Antes que todo — trabajé en Mega y, sí, hay que reconocerle al canal de Vicuña Mackenna que sus ejecutivos han ejecutado efectiva y ágilmente estrategias ultra probadas panregionalmente: la diversificación hacia plataformas digitales, la integración vertical y la apuesta por la producción internacional. Sin embargo, afirmar que Mega es innovadora o única en América Latina resulta excesivo. El modelo actual de la chilena refleja en gran medida movimientos que tanto Globo en Brasil, Caracol en Colombia o TelevisaUnivisión en México ya venían implementando desde hace una década con presupuestos más abultados y mercados considerablemente más amplios.

Lo que me parece realmente interesante de Mega no es la supuesta originalidad de su enfoque multiplataforma, sino la precisión y oportunidad con que ha ejecutado estas estrategias en un mercado TAN CHICO como el chileno. Sí, los expertos en TV citados pueden laurear la capacidad que tuvieron en Vicuña 1300 para llenar el vacío de contenido local (comprando a los equipos de la TV pública y su fórmula), aprovecharse de fenómenos globales (apostando por las teleseries turcas) y consolidar un ecosistema robusto (con un fondeo generoso de Bethia y la inversión de Discovery, que siempre trató a su operación chilena como un hobby) que captura audiencias e ingresos publicitarios en múltiples puntos de contacto.

Sin embargo, al DF se le olvida que, tal como Mega, compite bajo la escala y características específica del mercado chileno, y obvia de forma grosera el riesgo de poner el peso de la audiencia en la importación de “latas” producidas en otros mercados (regionales o globales), o qué sostenibilidad a largo plazo tiene su “fórmula”, que sí o sí requiere inversiones constantes en contenido premium, algo complejo para una economía de medios tan pequeña como la nuestra.

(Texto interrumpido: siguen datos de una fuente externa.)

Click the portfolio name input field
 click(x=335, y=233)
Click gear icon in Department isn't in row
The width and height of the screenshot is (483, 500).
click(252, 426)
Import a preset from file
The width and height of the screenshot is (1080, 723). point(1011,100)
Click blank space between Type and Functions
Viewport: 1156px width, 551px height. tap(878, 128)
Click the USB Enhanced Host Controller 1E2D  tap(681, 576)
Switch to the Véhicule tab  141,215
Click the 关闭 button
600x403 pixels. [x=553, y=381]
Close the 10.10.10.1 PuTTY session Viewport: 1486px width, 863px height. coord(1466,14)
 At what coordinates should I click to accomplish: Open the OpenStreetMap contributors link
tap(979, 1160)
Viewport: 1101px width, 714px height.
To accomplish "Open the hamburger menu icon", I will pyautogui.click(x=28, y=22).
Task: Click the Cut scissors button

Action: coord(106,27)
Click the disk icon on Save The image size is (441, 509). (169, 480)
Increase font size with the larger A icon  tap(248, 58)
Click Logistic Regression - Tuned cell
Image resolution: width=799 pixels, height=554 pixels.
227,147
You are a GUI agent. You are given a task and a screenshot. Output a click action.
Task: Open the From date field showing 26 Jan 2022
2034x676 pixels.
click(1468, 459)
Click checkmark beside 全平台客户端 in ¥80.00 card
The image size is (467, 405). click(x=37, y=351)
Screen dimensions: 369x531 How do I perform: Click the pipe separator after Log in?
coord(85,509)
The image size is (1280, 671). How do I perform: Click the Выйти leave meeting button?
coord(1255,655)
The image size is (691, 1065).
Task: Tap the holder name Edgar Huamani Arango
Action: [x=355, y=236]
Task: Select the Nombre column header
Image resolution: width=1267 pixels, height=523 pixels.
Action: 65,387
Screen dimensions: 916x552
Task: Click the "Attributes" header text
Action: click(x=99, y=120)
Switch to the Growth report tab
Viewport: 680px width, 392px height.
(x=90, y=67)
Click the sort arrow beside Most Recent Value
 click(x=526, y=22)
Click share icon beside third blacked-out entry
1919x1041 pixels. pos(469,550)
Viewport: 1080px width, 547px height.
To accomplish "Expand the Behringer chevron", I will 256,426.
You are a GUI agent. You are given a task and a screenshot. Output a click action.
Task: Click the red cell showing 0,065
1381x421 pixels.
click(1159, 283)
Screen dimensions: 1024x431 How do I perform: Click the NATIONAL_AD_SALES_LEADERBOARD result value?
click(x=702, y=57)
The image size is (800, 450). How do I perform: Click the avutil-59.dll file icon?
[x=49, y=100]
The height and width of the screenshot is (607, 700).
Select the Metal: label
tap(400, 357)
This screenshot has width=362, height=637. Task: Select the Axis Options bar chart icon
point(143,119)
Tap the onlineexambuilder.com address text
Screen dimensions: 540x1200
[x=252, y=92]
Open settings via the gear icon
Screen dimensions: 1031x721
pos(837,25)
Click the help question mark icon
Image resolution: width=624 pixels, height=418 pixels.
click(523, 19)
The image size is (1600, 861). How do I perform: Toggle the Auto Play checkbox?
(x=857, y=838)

La crisis de la televisión abierta no es un fenómeno exclusivamente chileno: es regional y global, y en específico Mega no encontró oro donde no había. Una verdad a medias, aunque impresa, no es verdad: lo que realmente logró Hernández y su equipo ejecutivo fue leer lo que estaba pasando en mercados más maduros — algo que en Canal 13, Chilevisión y en el Megavisión pre-Heller no supieron hacer en su momento – y adaptar rápidamente un manual muy conocido fuera de Chile, mismo que ya está desgastado.

En Chile, vamos por lo menos una década atrás de la ola de consolidación de los grandes actores mediáticos privados a nivel global, y más atrás aún de los modelos de medios públicos modernos: ¿cuánto tiempo más podrá sostener Mega esa “ventaja” de la que habla el DF y los expertos sin enfrentar los dilemas que otros actores regionales ya viven en términos de rentabilidad y saturación de audiencias? Lo que logró la cadena de Heller es un caso notable de adaptación, pero innovación radical aquí no hay.

Hacer esa diferencia es clave para entender qué se puede aprender realmente de estos quince años de “Mega-ascenso”, y qué mitos conviene desmantelar para avanzar a un análisis más aterrizado sobre cómo van a enfrentar a las nuevas audiencias (muy descuidadas por los grupos mediáticos chilenos) en los próximos 15 años que vendrán.